What is now changing is that there is a realization that developers have a key role to play in enabling deeper, richer, more accessible and diverse storytelling, and that everyone in a news organization — and increasingly, outside of them, too — are potential partners and collaborators.

News process flow at MozNewsLabtO

News process flow at MozNewsLabTO

 

The question

How does your project take into account the need to facilitate collaboration in the newsroom (whether real or virtual), while acknowledging that team members will have varying technological skill sets?

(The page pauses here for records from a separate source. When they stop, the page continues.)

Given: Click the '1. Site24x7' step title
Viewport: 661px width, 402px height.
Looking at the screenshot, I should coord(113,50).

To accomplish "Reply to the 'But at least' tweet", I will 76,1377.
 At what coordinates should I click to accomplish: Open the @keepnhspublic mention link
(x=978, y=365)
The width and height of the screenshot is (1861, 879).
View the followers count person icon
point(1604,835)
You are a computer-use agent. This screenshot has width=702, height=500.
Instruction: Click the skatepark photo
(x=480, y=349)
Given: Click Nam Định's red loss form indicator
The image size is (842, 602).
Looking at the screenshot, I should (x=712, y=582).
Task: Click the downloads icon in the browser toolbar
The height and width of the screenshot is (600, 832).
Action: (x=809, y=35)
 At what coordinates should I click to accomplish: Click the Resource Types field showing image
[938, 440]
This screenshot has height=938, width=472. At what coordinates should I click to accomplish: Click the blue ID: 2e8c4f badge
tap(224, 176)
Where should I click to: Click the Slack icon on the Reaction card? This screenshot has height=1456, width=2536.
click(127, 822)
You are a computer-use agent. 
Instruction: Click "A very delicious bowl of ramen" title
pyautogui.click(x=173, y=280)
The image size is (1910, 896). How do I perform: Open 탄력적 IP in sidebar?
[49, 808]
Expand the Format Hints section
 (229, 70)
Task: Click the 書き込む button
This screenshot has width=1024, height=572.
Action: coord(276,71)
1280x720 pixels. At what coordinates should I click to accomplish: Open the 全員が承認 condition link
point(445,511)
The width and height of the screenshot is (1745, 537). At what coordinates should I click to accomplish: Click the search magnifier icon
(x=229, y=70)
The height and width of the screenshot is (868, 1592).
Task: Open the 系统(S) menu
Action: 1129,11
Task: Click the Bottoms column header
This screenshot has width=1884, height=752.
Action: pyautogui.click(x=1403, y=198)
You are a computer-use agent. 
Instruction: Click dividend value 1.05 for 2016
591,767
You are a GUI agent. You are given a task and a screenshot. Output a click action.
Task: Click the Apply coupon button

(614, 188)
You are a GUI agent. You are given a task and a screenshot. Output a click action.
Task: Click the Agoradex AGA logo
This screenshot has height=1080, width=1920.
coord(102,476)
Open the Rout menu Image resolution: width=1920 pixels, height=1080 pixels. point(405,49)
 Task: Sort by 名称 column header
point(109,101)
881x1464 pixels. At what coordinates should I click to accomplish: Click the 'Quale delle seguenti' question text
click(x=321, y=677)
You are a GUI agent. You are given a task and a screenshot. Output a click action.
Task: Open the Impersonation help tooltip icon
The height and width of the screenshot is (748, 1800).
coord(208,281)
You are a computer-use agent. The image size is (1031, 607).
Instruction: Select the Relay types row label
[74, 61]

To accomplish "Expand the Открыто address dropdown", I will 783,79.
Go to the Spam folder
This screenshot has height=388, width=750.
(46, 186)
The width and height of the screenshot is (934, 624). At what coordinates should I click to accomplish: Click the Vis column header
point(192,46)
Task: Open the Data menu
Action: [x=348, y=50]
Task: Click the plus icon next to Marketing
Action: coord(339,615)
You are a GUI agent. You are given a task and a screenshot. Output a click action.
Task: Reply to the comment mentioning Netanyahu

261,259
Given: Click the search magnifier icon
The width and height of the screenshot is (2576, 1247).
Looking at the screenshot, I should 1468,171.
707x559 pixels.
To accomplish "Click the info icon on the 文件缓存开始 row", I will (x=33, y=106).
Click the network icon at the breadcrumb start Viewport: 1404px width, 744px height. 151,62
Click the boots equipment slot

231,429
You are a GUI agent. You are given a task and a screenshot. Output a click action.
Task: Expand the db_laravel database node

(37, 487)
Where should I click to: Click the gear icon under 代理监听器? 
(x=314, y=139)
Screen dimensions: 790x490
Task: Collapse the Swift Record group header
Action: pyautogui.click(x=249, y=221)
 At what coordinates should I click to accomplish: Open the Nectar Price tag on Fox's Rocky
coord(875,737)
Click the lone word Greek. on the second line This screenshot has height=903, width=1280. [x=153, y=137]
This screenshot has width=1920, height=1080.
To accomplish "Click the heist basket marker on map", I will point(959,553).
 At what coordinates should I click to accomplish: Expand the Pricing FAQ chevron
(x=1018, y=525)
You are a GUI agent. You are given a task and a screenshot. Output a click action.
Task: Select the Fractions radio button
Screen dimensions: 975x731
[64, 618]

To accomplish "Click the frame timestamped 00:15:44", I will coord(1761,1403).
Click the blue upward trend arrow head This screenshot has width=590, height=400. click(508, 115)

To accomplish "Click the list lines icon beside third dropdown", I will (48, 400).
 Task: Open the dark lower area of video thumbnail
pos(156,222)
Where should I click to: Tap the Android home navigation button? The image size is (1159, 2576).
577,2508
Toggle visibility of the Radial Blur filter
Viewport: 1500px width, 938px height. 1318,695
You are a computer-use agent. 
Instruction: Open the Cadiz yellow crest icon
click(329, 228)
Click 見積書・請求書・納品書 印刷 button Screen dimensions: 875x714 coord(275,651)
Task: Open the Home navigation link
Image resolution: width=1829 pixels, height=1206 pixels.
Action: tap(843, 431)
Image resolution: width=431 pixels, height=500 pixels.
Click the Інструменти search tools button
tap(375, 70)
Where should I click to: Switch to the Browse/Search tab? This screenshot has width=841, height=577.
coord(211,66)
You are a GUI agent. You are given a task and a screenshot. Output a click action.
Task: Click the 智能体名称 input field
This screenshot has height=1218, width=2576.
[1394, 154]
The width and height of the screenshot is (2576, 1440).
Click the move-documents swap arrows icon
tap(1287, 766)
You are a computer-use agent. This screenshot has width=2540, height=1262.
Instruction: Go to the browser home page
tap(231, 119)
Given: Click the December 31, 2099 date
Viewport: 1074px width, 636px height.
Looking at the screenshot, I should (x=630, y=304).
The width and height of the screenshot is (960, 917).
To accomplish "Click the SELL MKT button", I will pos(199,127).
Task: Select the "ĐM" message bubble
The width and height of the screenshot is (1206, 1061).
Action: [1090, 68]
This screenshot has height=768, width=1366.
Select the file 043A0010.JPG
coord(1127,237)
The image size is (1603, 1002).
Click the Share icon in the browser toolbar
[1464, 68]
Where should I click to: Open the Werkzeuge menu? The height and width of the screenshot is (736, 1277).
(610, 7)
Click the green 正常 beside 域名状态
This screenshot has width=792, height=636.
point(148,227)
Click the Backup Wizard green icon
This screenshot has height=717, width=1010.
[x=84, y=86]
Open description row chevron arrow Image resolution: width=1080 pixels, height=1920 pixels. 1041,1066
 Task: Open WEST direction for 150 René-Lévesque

Journalists work in a competitive environment in a way that is at odds with other fields, especially open source technology and software. Reporters in particular compete not only against external rivals, but  against peers in their own organizations. Every day, they have the challenge of making their story the top story. Deep, meaningful collaboration typically occurs only in small units, if at all.

 

Sketch: News story timeline

News story timeline

 

That is why Al Jazeera’s open approach is particularly intriguing: Releasing content under a Creative Commons licence,  and beyond that, the tools it develops, as Mohamed Nanbhay said:


Open source is important to us.

It’s important that we put back into the public domain…

[and] leverage off of each other.

 

I strongly believe and have long argued that this is the best approach.

The biggest limitation on technology adoption in the newsroom is journalists’ willingness to use it, which is often a function of time and skill. As Mohamed Nanabhay noted:

 

The newsroom is fast-paced.

There’s not always time to sit back and reflect on how we use technology.


Realtime journalists: "We sometimes had almost two minutes' time before we had to publish."

The newsroom is fast-paced.

 

User-friendly, simple, easy and easy-to-understand collaboration is the core of my Investigate Net tool, the thin edge of a wedge to create a collaboration culture, even for technophobes. It uses familiar skills and behaviours to fill a need of journalists everywhere: Getting high-quality, reliable information, quickly, easily and cheaply — even for journalists who don’t know it’s a problem they have.